Modern judicial theory requires that an adjudicator give reasons for why it is that a particular decision has been reached.1 Judicial analysis requires the isolation of a principle of law and its applicability to a certain set of found facts. Any person (including an appeal court) reading a judgment should be able to clearly ascertain WHY it was that a Judge came to a particular decision or WHY a judge made a finding of fact.
The form of expression of reasons has been in a written representation of which used to be articulated from the Bench, collected in reports for future reference and for any precedential value that may attach to the decision. The printed law reports are still seen as a primary authority although case law is also accessible through various databases which may be accessed through the Internet. The volume of cases, and therefore the identification of a wider variety of fact scenarios, has increased dramatically.
Yet the basic reasoning process remains. Irrespective of the means of access to court decisions, the value in such decisions is in the process by which the Court found certain facts and applied an identified legal principle to them.

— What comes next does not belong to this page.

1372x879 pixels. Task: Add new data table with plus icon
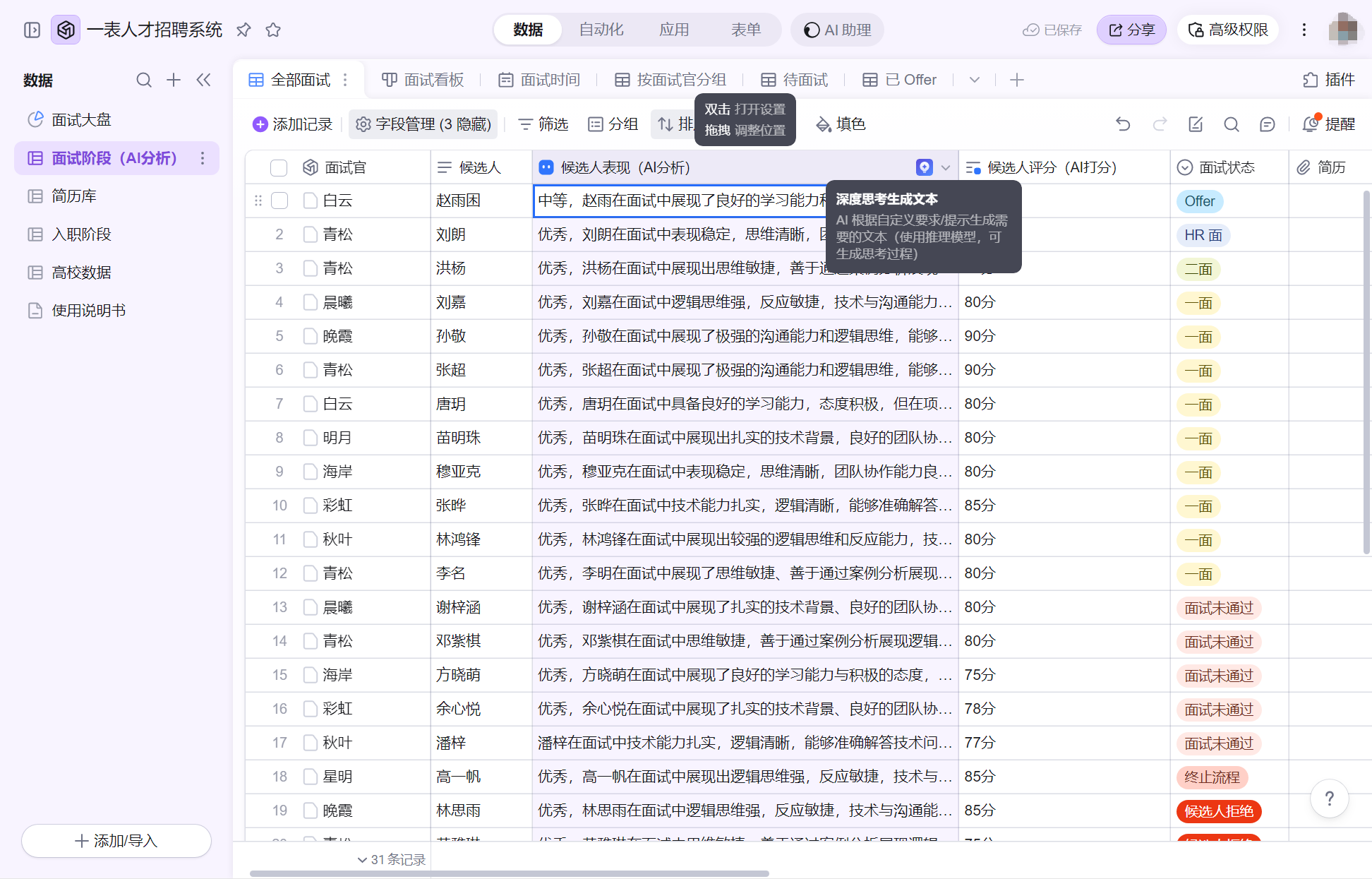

We take printed case law for granted. It was not always so. Edmund Plowden was motivated more by reputation than altruism when he printed his Commentaries in 1571. Edward Coke was initially hesitant about printing his Reports in 1600 but his enthusiasm increased over the years. By the time of the decision in Entick v Carrington,2 printed law was a given. The new technology had become accepted and case law in print was the norm.3 Thus the expression of cases in text, while utilizing the properties of print such as standardization, dissemination and volume, was limited by the other properties that were inherent in the print based technology – essentially a two dimensional text based system utilizing a particular medium – paper. It is for this reason that the judicial reasoning process has been a text based representation of what might otherwise have been articulated from the Bench. The reasoning process is constricted by the ability to use language to articulate the outcome.
In the same way that print enabled the widespread dissemination of large numbers of volumes of standard text law reports – all of which had been impossible in the manuscript paradigm – the digital paradigm allows for similar text based information with greater ease and in larger quantities and also has inherent within it additional properties that are available for the expression that underlies the judicial decision.
One of these properties is the ability to incorporate material in addition to text in a digital “document” such as illustrations or “multi-media” such as audio or video. This means that a digital “document” is not constrained by a fixed hard copy medium and the two dimensional restrictions of print and in fact enhances the ability to use additional tools to communicate or articulate the reasons for a decision.